At issue in this case is the significance of the Superior Court's March 8, 2021 decision. The Super Court noted that a criminal complaint was brought against Evans on August 19, 2015 but the arrest warrant did not appear in the record. This was contrary to the arresting officer's testimony that Evans had been arrested on July 15, 2015. The court concluded as follows:
Based upon the current record before us, we are unable to discern the exact circumstances of [Evans'] arrest for purposes of reviewing his claims of ineffectiveness of counsel. Furthermore, because the PCRA court erred in determining that [his] issues were previously litigated, the PCRA court's four-sentence Rule 1925(a) opinion has left this Court without any expression by the PCRA court of its reasons for dismissing [his] collateral claims. Consequently, we are constrained to vacate the November 19, 2019 order dismissing [Evans'] PCRA petition without a hearing and remand the case to the PCRA court. On remand, the PCRA court is instructed to review and dispose of the petition in light of our decision, including conducting an evidentiary hearing, if necessary, to address [Evans'] claims challenging the effectiveness of trial counsel.Commonwealth v. Evans, 2021 WL 856153, at *6 (Pa. Super. Mar. 8, 2021) (footnote omitted); ECF No. 13 Ex. 3 at 15-16.

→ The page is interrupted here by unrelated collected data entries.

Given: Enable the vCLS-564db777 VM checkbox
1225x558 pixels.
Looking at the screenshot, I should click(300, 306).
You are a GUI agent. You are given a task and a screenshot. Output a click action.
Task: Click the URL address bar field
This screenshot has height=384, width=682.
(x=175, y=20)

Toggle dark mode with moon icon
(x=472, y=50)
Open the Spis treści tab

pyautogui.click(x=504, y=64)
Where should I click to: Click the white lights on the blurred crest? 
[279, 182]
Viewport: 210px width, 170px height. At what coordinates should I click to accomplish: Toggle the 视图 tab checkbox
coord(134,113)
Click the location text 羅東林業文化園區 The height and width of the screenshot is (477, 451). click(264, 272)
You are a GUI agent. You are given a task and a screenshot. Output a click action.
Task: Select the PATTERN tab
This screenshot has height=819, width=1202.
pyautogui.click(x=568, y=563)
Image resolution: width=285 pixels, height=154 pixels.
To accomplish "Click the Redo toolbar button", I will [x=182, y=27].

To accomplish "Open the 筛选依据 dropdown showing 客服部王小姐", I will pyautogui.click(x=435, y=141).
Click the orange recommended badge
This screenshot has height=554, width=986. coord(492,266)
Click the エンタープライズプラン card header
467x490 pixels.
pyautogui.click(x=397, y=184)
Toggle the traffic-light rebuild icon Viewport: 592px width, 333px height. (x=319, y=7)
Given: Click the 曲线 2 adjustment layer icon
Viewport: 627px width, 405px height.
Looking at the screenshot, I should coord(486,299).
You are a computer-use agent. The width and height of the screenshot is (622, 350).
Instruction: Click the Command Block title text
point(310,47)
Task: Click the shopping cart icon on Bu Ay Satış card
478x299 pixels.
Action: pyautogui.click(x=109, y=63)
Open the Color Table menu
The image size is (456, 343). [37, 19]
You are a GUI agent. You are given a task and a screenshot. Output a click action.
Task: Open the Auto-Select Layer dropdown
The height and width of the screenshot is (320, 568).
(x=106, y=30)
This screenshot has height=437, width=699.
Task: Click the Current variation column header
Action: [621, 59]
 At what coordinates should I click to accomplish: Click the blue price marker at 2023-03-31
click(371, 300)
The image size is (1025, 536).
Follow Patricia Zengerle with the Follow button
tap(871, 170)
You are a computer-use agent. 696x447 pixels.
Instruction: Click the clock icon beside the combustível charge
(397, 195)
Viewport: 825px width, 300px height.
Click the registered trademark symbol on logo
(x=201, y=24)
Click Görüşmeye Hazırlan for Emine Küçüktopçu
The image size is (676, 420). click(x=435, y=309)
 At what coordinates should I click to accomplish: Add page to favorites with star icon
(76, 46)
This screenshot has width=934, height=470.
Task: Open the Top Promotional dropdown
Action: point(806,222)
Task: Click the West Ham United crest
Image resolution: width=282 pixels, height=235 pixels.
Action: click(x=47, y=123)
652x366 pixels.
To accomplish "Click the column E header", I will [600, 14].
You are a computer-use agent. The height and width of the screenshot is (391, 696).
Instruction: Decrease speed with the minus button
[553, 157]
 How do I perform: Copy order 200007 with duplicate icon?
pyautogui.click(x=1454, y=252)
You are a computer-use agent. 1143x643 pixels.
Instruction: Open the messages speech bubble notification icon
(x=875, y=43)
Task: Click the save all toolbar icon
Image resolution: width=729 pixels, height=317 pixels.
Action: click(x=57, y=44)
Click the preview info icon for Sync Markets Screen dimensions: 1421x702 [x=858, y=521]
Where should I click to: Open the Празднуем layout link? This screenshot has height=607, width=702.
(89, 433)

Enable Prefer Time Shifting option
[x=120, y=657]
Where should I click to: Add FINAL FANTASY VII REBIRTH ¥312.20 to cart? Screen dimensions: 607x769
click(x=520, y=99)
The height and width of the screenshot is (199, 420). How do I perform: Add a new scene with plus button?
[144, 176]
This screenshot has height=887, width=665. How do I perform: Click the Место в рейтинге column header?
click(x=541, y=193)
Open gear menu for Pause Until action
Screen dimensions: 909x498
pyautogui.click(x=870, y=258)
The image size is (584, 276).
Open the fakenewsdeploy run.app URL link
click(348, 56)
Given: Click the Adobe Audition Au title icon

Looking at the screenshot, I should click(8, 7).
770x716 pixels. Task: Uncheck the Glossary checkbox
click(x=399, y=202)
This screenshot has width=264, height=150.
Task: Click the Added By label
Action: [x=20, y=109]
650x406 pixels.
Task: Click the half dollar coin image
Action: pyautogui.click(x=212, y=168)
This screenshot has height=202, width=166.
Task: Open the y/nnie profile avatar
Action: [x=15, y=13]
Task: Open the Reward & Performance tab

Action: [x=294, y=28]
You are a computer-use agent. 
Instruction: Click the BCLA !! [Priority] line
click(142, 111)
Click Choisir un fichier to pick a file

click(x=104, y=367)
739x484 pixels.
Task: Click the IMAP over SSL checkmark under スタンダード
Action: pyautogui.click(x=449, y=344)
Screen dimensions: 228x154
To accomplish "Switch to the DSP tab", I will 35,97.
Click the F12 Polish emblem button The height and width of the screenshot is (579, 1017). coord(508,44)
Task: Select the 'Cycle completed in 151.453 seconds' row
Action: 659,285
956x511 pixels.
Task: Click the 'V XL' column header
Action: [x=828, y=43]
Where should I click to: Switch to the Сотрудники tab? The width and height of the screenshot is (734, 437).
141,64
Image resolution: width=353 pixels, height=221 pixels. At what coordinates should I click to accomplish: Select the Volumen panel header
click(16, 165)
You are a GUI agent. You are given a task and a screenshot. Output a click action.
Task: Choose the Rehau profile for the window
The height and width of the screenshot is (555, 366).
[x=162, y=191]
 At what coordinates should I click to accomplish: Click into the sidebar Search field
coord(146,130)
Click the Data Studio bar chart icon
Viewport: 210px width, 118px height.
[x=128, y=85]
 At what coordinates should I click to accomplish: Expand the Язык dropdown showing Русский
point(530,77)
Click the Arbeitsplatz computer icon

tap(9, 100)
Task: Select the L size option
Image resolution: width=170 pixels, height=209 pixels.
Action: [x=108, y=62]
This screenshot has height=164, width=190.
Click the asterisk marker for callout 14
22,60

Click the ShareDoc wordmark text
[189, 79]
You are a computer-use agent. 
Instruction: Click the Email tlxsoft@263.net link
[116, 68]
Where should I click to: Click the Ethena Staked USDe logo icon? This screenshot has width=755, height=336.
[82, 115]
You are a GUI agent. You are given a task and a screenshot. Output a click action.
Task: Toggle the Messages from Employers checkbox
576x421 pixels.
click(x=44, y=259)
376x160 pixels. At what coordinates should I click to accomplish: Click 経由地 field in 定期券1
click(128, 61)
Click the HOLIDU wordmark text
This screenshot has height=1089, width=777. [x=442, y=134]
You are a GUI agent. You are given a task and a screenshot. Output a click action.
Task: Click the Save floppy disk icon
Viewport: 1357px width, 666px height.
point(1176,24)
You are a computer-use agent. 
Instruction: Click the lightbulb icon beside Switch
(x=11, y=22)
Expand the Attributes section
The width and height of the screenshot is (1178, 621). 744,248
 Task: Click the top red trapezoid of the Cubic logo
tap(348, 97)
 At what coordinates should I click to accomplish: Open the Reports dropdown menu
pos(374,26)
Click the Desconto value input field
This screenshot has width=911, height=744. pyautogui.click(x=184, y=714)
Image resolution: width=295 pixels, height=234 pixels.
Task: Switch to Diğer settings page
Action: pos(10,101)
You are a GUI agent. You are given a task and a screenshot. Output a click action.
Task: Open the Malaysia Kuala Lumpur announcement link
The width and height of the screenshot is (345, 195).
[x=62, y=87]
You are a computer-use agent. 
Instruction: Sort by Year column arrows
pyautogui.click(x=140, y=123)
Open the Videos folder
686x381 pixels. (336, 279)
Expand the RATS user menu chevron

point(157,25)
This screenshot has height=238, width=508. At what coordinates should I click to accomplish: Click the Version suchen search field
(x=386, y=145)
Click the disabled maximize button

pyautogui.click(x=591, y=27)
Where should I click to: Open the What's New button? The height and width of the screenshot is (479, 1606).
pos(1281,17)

Thus, although the Superior Court vacated the order of the PCRA court that dismissed Evans' PCRA petition, the Superior Court's decision was not a termination in Evans' favor. Rather, the matter was sent back to the PCRA court for further proceedings.
After the parties filed their briefs in this case, further developments have occurred in state court of which this Court may take judicial notice. Specifically, Evans' criminal docket sheet reflects that, on September 6, 2022, the PCRA court entered an order dismissing the PCRA petition. See CP-25-CR-0002901-2015, at 42. On September 26, 2022, Evans filed an appeal of that order, which has been docketed in the Pennsylvania Superior Court at No. 1093 WDA 2022. That appeal remains pending. Thus, the state court criminal proceedings have not terminated in Evans' favor. On the contrary, the matter is currently on appeal and remains unresolved.
Evans cannot state a claim for malicious prosecution against Defendants Lorah and Bogart because one of the elements of this claim requires the termination of the criminal proceedings in his favor. This has not occurred. Thus, the motion to dismiss of Defendants Lorah and Bogart should be granted without prejudice to commence a new action if and when his criminal proceedings are resolved in his favor.
III. Conclusion
It is recommended that the motion to dismiss filed by Defendants Lorah and Bogart be granted.
Litigants who seek to challenge this Report and Recommendation must seek review by the district judge by filing objections by November 21, 2022 or by November 28, 2022 for Unregistered ECF Users. Any party opposing the objections shall file a response by December 12, 2022. Failure to file timely objections will waive the right of appeal.